Agreed. Do a lot more investigation, including creating a minimal test case, carefully reading MDN to be sure the behavior isn't expected (and you should parse the docs to be able to state precisely what the intended behavior and output should be), and honestly, give a shot at actually debugging a development version of Firefox itself. You may well fix the bug yourself (and in the process learn a lot, or more likely realize your bug is not a bug and you just misunderstood the API)
You really want to avoid wasting people's time with a nonbug that is due to you misunderstanding a subtle API.
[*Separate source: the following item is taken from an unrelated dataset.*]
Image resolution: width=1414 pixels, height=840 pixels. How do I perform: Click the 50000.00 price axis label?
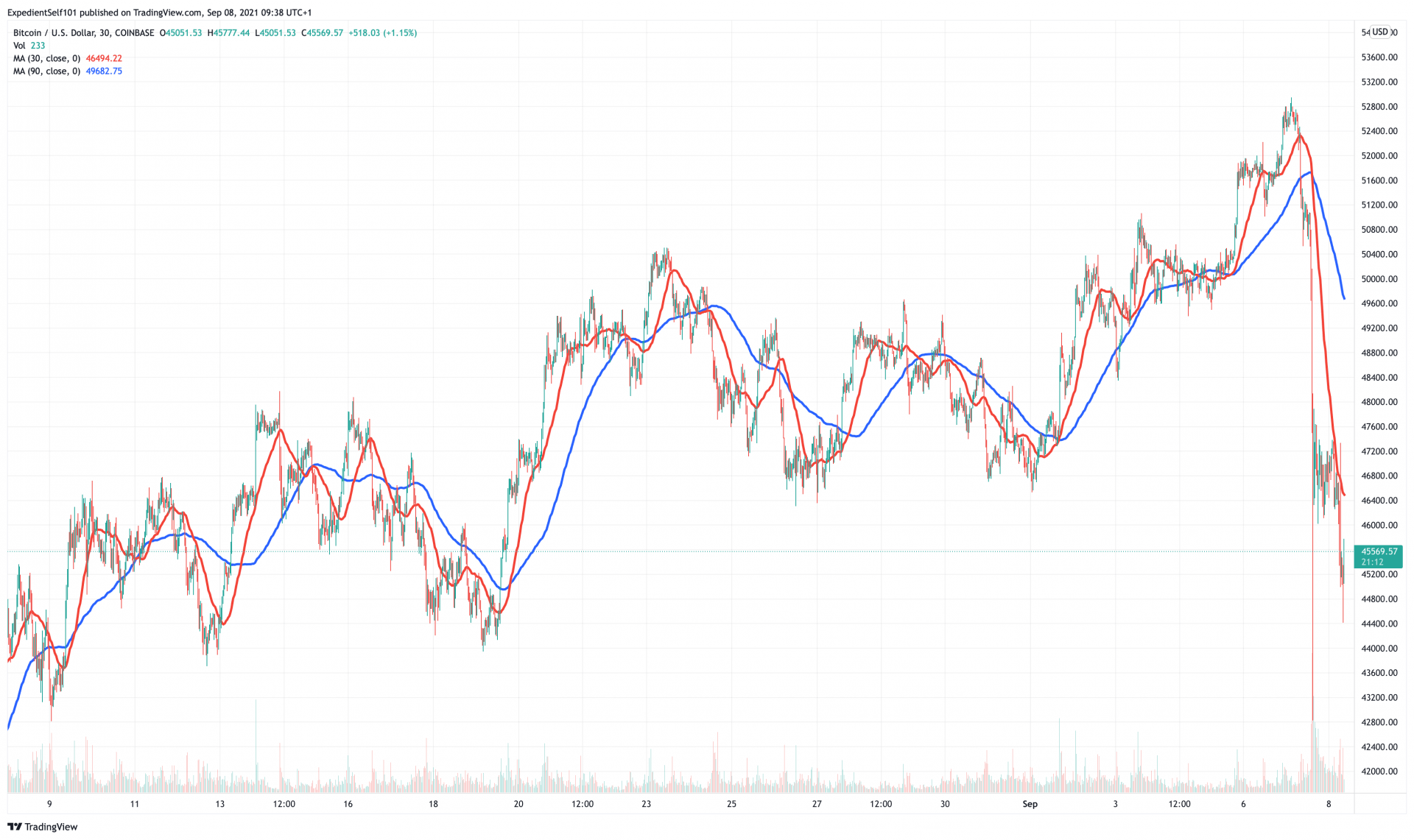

This is open source. There is no them. Them is us. The easier you make the bug ticket to read the likelier someone chooses to try to fix it.
I mean you do this for a living too so think of it like that -- are you writing a bug ticket that screams "nice easy junior beginner bug" or something that screams "I'm gonna investigate forever and never even figure out why the reporter thinks this is an issue"?
If you can make a truly good bug report it actually does have a good chance of being fixed, if not now, eventually, next time someone wants to "start contributing to open source" and sees this easy beginner bug ticket. Believe me, nobody will want to tackle one that's written like your above comment
Also, using a regex on a number doesn't sound that obscure. Ask yourself why you're the first one to catch this.
Also you must repro it on the latest nightly build or else you may be reporting something already fixed
Basically just do unto them as you would have your users do unto you in your day job projects.